## TEXT PROVIDED

Donors, recipients discuss aid effectiveness
NewsNotes, November-December 2008
From September 1-5, ministers from over 100 countries, heads of donor agencies, and representatives of more than 100 civil society organizations met in Accra, Ghana, to discuss aid effectiveness: “ways in which rich nations can help developing countries and marginalized people in their fight against poverty, by making aid more transparent, accountable and results-oriented.” At the end of the week, ministers of both the developed and the developing “partner” countries signed an agreement called the Accra Agenda for Action.
The Accra conference was the third high level forum on aid effectiveness following on the 2002 Monterrey consensus; the first was held in Rome in 2003, the second in Paris in 2005.
From 2006 to 2008, consultations were held around the world, and evaluations of the implementation of the Paris Declaration were brought to Accra. One important addition from these consultations was the recognition that more actors/agents of development, such as civil society organizations (CSOs), should be included in the process.
Robert Fox (Oxfam) said, “The outcome of this conference was much better because of the active participation of civil society over the past 18 months, in which they identified a whole series of issues that were reflected in the accord.”
Donors pledged to move away from prescriptive conditions to taking into closer account partner (i.e. recipient) countries’ own aid objectives. Donors also agreed to use partner country systems as the first option to manage aid programs rather than setting up parallel structures. They committed to longer-term three to five-year aid programs and to share more information about donor funding with partner countries.
On their part, partners agreed to improve their dialogue on aid issues and to improve management of donor funds by building stronger institutions. As a result, partners expect to have more say in monitoring aid.
The five guiding principles of the Paris Declaration and the Accra Action Agenda are:
- Ownership: Partners will exercise effective leadership over development policies and strategies, and coordinate development outcomes.
- Alignment: Donors will base their overall support on partner countries’ national development strategies, institutions and procedures.

## WORK TO DO
Write out the aid effectiveness text between "Donors pledged to" and "in monitoring aid.", inclusive. Rely only on the aid effectiveness text when working on this.

## PROVIDED MATERIAL
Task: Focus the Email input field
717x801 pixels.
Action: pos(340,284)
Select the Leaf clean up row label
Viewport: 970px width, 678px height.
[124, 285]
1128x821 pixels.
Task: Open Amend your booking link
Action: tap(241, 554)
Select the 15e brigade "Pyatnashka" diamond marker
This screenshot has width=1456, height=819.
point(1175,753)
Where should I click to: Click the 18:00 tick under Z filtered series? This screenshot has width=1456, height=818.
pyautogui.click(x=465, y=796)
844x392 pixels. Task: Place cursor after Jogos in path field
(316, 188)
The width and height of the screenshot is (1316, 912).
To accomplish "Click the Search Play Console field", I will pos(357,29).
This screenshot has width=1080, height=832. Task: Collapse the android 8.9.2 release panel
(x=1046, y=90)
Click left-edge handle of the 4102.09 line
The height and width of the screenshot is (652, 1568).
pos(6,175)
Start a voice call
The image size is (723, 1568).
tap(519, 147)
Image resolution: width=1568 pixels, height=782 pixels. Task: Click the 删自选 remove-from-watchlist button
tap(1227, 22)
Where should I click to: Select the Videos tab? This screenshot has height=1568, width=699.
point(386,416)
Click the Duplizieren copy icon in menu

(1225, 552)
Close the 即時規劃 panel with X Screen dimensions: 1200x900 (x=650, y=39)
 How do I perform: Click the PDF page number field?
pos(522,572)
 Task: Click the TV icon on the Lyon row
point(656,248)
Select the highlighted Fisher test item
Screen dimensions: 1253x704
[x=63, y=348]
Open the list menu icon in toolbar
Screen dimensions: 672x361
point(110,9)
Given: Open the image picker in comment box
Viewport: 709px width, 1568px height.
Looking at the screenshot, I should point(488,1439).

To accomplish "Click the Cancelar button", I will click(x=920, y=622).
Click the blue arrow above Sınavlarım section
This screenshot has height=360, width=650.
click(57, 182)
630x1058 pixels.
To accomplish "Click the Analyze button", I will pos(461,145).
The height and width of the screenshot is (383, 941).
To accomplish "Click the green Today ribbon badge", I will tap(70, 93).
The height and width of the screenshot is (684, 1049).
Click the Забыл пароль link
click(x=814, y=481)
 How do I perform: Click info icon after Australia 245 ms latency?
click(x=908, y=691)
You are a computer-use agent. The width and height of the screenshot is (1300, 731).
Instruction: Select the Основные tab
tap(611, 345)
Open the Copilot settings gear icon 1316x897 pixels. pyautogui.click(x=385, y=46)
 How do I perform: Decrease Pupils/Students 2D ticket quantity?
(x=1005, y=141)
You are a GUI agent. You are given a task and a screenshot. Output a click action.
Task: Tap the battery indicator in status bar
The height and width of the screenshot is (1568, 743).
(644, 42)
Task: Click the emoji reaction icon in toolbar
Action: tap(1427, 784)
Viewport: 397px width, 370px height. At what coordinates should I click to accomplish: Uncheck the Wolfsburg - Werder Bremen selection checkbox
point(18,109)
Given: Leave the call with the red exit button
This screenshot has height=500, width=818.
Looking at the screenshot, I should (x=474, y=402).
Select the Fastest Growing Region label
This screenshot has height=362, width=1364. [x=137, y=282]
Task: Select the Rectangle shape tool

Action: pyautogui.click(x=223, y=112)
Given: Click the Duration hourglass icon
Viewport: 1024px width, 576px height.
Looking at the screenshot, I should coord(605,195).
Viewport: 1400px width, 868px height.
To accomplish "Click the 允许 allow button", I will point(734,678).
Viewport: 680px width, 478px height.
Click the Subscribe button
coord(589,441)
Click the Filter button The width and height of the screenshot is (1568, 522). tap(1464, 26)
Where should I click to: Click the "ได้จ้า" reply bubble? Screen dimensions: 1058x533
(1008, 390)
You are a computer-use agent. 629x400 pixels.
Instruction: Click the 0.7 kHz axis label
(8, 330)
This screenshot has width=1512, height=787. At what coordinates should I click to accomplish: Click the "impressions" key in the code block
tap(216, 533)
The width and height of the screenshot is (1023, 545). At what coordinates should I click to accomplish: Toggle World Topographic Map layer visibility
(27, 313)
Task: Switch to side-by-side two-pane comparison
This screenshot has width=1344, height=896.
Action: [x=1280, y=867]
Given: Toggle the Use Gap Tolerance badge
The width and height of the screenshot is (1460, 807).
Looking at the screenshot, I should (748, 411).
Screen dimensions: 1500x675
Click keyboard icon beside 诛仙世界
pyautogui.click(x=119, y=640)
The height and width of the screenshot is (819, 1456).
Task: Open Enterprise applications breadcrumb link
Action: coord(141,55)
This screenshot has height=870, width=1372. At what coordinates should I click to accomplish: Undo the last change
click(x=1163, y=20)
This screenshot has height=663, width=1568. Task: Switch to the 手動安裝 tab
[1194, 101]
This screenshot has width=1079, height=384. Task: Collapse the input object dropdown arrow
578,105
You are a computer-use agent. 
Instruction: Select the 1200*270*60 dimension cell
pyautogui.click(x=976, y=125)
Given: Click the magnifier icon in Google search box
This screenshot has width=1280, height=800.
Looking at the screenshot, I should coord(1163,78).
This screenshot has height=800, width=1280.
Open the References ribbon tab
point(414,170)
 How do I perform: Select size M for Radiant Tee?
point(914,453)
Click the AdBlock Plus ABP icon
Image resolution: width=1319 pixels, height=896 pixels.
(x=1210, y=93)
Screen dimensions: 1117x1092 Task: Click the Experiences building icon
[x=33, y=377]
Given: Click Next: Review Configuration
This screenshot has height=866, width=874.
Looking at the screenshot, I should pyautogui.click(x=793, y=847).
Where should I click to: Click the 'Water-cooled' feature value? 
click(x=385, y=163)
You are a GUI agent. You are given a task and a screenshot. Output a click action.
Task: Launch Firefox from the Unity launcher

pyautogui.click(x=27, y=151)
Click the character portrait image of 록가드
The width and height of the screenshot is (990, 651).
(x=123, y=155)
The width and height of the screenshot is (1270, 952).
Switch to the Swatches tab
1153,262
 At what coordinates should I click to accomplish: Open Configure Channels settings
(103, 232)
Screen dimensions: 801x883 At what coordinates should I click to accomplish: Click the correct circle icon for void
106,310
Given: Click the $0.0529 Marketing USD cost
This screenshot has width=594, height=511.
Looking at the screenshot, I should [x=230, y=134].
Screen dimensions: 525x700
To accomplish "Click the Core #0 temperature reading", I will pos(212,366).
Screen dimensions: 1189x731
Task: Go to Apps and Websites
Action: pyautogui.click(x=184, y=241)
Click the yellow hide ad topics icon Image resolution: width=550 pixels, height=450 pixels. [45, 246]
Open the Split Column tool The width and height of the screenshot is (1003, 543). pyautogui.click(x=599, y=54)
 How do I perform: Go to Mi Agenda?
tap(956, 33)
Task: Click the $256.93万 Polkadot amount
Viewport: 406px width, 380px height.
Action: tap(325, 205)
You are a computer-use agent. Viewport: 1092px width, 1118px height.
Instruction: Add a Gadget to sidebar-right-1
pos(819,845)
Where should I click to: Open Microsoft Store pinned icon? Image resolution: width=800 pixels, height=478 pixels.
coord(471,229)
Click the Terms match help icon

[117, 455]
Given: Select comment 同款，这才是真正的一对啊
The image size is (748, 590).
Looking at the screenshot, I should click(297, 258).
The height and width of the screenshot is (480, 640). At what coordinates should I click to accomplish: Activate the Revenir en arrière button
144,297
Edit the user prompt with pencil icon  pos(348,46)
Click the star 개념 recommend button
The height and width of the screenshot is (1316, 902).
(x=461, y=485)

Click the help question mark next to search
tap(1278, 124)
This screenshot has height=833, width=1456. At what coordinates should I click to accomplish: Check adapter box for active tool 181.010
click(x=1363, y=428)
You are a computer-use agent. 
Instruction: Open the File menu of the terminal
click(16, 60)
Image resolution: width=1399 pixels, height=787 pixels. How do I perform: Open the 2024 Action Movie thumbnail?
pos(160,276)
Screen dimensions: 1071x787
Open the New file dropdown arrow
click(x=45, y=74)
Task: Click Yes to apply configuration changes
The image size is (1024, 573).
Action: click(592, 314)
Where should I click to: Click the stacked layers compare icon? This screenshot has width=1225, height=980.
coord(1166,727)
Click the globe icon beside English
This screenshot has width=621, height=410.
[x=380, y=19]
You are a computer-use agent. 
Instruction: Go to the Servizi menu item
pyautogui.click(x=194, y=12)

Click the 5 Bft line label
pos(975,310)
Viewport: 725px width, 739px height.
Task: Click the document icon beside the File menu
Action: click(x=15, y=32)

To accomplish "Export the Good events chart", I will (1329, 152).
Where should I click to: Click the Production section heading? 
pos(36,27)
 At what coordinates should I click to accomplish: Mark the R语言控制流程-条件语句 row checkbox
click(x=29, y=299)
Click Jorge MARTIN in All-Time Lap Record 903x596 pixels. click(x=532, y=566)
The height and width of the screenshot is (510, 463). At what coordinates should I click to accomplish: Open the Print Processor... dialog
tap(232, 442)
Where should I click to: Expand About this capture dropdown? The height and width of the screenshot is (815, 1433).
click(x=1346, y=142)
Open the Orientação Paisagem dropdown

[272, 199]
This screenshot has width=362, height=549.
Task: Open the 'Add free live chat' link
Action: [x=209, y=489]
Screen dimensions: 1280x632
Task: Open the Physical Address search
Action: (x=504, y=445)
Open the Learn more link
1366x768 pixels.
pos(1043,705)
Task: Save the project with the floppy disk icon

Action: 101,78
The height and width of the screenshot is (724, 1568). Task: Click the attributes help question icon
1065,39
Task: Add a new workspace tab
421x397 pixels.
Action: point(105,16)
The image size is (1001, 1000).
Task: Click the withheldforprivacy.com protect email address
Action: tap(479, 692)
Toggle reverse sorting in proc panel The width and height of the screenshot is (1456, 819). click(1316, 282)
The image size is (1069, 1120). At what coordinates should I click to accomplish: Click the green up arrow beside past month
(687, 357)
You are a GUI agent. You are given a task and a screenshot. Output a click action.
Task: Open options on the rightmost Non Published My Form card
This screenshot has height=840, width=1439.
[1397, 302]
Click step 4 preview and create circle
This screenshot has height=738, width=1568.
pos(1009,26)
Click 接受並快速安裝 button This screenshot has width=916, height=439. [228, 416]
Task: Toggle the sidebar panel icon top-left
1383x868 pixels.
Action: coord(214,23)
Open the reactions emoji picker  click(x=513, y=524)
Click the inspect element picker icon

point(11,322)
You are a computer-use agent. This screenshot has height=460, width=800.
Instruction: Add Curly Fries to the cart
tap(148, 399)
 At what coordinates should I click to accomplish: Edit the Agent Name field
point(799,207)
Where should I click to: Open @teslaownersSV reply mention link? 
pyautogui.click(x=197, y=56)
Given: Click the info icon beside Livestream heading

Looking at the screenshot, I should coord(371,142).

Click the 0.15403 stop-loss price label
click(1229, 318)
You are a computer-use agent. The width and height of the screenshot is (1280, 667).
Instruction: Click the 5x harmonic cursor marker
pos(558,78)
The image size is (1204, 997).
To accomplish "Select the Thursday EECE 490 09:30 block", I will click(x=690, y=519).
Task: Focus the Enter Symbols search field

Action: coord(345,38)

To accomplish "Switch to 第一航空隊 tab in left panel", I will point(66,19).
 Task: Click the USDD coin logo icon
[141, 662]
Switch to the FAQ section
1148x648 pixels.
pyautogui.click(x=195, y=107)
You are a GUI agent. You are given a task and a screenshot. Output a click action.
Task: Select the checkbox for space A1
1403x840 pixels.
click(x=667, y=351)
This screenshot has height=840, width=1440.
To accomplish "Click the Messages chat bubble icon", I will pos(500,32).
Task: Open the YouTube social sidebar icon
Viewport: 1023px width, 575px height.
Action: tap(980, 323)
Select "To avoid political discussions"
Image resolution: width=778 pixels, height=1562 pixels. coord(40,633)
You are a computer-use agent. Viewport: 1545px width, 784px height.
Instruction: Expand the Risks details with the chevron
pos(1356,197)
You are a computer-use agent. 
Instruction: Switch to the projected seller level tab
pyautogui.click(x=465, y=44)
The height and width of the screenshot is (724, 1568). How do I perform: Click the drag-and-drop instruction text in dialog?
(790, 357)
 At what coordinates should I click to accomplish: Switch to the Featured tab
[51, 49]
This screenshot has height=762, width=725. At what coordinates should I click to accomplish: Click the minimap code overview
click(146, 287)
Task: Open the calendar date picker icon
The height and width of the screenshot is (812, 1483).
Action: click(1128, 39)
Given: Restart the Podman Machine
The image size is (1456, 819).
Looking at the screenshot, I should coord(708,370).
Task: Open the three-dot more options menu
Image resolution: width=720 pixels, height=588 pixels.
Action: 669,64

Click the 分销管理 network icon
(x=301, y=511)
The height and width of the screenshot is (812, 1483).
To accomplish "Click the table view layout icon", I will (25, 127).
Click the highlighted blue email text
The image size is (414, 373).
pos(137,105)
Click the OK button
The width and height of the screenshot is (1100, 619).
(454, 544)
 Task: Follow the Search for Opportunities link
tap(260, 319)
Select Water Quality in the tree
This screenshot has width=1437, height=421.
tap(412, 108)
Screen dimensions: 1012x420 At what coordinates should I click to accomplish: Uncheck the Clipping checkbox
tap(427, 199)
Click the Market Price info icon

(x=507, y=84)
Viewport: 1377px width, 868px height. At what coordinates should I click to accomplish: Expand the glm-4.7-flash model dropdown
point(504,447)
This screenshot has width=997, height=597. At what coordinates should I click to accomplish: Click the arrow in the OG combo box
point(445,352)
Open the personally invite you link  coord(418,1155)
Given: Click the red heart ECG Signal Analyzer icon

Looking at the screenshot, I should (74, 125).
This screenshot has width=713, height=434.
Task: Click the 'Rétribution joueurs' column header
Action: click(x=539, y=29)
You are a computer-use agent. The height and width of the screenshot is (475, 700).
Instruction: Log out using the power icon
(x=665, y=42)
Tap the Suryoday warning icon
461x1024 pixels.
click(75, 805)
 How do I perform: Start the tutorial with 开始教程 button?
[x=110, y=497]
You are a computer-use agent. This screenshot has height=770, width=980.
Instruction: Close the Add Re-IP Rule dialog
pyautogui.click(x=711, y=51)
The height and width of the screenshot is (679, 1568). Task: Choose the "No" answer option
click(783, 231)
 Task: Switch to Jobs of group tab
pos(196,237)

## RESPONSE TO THIS EXERCISE
Donors pledged to move away from prescriptive conditions to taking into closer account partner (i.e. recipient) countries’ own aid objectives. Donors also agreed to use partner country systems as the first option to manage aid programs rather than setting up parallel structures. They committed to longer-term three to five-year aid programs and to share more information about donor funding with partner countries.
On their part, partners agreed to improve their dialogue on aid issues and to improve management of donor funds by building stronger institutions. As a result, partners expect to have more say in monitoring aid.